What is required: The output should be the line containing "[Рабочее зеркало Joycasino" and every later line of the records, exactly as written, and nothing else.

____ Data excerpts

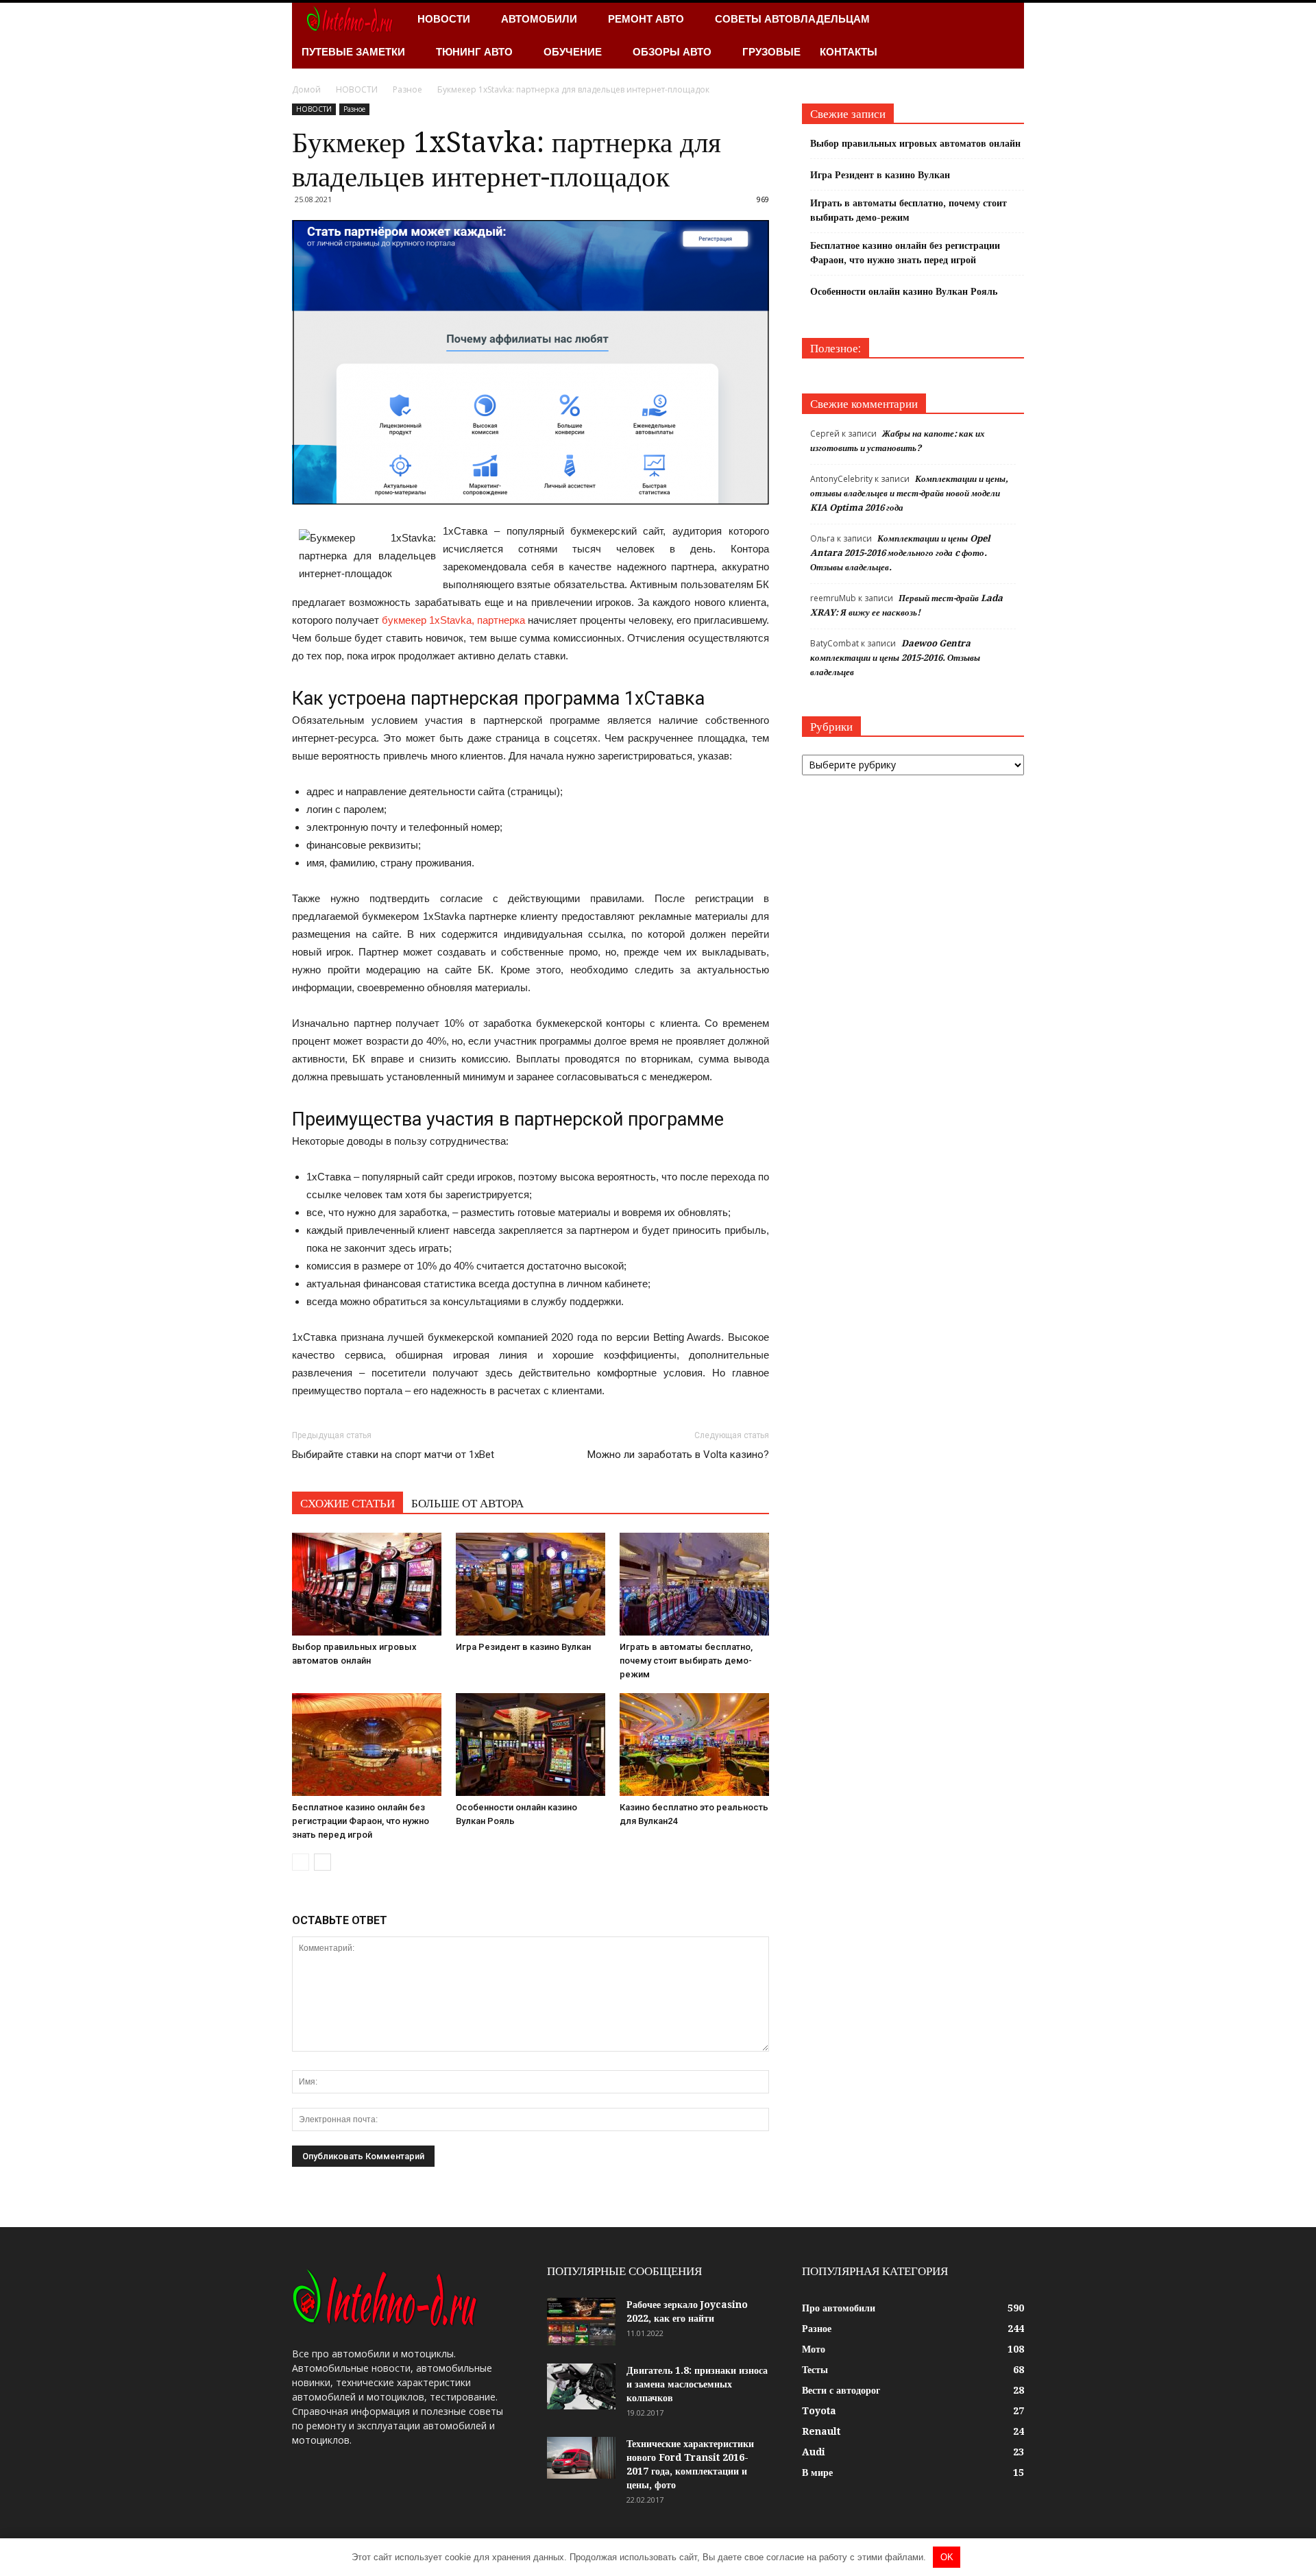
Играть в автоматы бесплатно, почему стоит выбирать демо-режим (686, 1660)
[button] (1007, 35)
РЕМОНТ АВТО (646, 19)
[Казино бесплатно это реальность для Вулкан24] (694, 1744)
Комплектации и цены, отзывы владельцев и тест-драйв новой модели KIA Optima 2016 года (909, 493)
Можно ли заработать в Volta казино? (678, 1454)
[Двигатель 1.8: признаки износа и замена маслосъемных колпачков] (581, 2386)
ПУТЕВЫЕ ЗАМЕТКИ (353, 52)
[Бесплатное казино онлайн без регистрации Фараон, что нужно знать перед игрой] (366, 1744)
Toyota (819, 2410)
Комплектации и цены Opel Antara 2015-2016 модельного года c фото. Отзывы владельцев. (900, 552)
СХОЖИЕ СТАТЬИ (347, 1503)
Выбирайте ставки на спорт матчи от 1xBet (393, 1454)
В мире (817, 2472)
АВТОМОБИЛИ (539, 19)
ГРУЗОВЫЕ (771, 52)
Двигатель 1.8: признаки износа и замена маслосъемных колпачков (697, 2384)
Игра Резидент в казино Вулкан (523, 1647)
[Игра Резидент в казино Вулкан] (530, 1584)
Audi (813, 2451)
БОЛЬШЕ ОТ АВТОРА (467, 1503)
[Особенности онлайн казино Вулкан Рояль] (530, 1744)
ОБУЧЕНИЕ (573, 52)
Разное (354, 109)
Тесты (815, 2369)
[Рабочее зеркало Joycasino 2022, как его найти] (581, 2322)
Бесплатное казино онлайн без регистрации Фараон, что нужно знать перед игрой (360, 1821)
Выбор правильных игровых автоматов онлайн (915, 143)
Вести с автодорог (841, 2390)
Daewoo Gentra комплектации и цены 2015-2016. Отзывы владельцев (895, 657)
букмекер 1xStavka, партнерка (453, 620)
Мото (813, 2349)
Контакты (848, 52)
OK (946, 2557)
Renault (821, 2431)
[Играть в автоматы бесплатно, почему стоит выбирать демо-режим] (694, 1584)
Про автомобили (838, 2307)
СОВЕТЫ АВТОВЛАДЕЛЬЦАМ (792, 19)
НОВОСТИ (443, 19)
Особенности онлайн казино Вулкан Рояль (903, 291)
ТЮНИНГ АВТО (474, 52)
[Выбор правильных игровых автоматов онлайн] (366, 1584)
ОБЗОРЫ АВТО (672, 52)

________

Result of this task:
[Рабочее зеркало Joycasino 2022, как его найти] (581, 2322)
Бесплатное казино онлайн без регистрации Фараон, что нужно знать перед игрой (360, 1821)
Выбор правильных игровых автоматов онлайн (915, 143)
Вести с автодорог (841, 2390)
Daewoo Gentra комплектации и цены 2015-2016. Отзывы владельцев (895, 657)
букмекер 1xStavka, партнерка (453, 620)
Мото (813, 2349)
Контакты (848, 52)
OK (946, 2557)
Renault (821, 2431)
[Играть в автоматы бесплатно, почему стоит выбирать демо-режим] (694, 1584)
Про автомобили (838, 2307)
СОВЕТЫ АВТОВЛАДЕЛЬЦАМ (792, 19)
НОВОСТИ (443, 19)
Особенности онлайн казино Вулкан Рояль (903, 291)
ТЮНИНГ АВТО (474, 52)
[Выбор правильных игровых автоматов онлайн] (366, 1584)
ОБЗОРЫ АВТО (672, 52)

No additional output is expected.